_Supplied information_
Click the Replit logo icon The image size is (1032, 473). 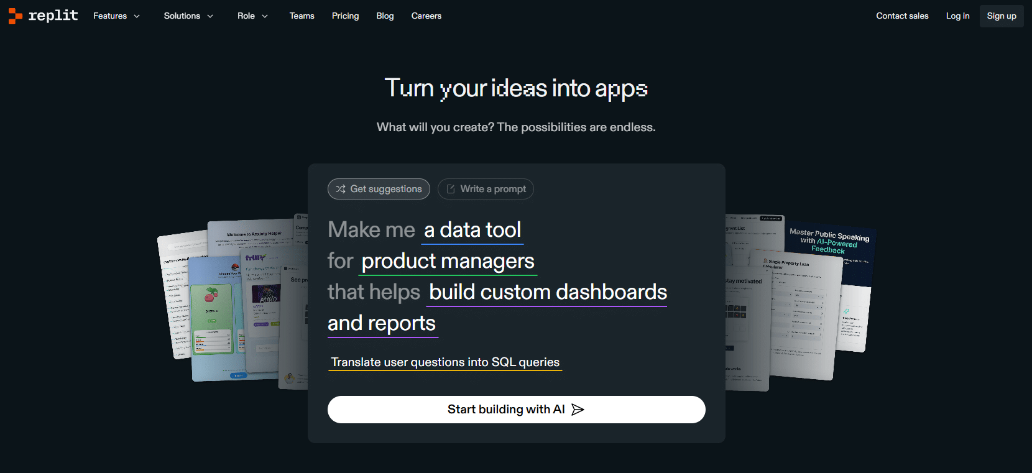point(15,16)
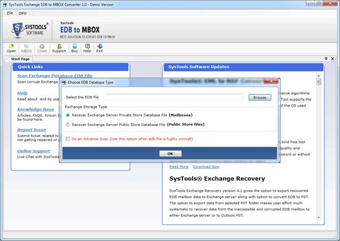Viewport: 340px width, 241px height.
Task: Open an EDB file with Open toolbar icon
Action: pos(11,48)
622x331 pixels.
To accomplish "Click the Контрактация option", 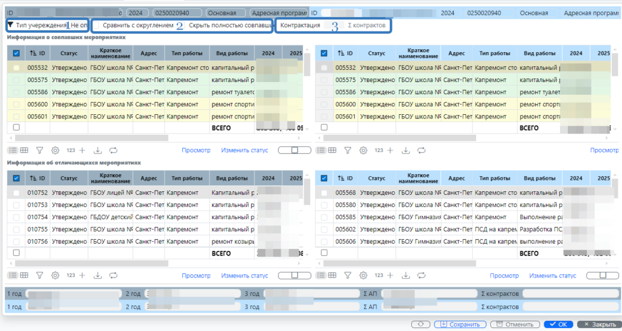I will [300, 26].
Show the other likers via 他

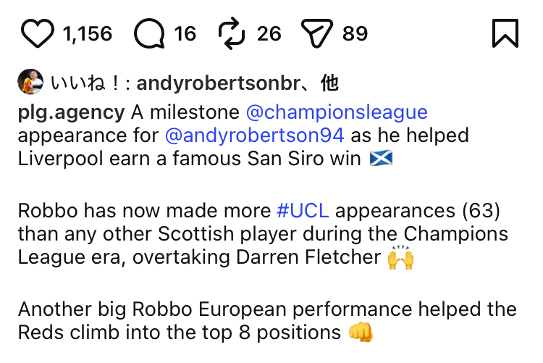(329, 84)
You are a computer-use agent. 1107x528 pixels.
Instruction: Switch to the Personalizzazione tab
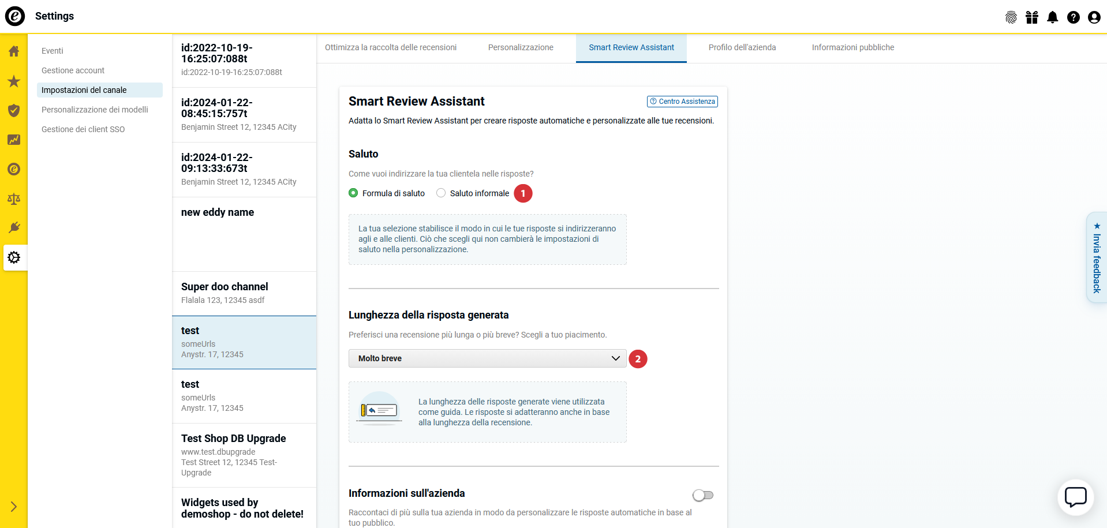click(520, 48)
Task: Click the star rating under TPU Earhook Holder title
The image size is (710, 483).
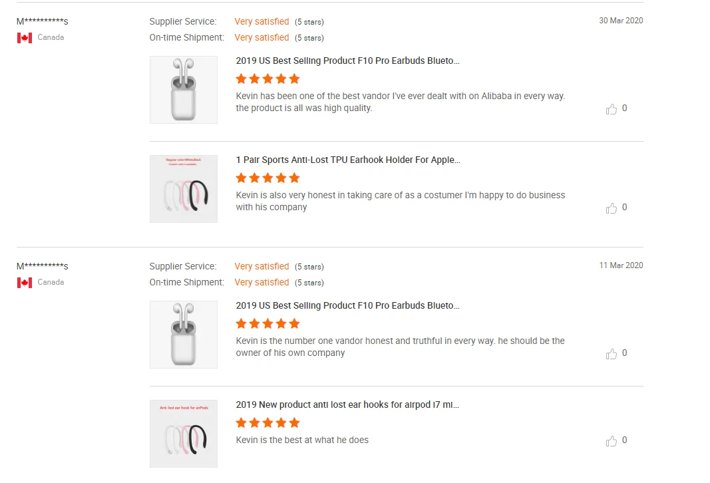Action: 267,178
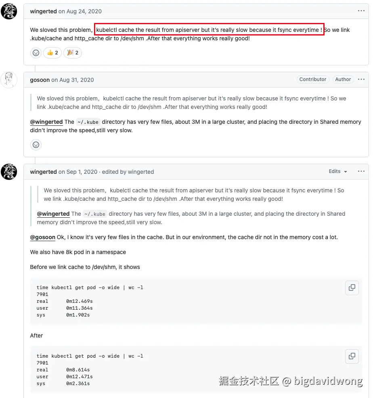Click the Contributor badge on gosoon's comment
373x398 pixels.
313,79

_Exercise details_
Where the line containing "Instruction: Switch to" appears, begin copying there and continue exactly through the final line of the records; both end lines belong in the copy, pictures do not.

_Task answer_
Instruction: Switch to the Personalizzazione tab
click(520, 48)
Task: Click the star rating under TPU Earhook Holder title
The image size is (710, 483).
Action: 267,178
Click the Contributor badge on gosoon's comment
373x398 pixels.
313,79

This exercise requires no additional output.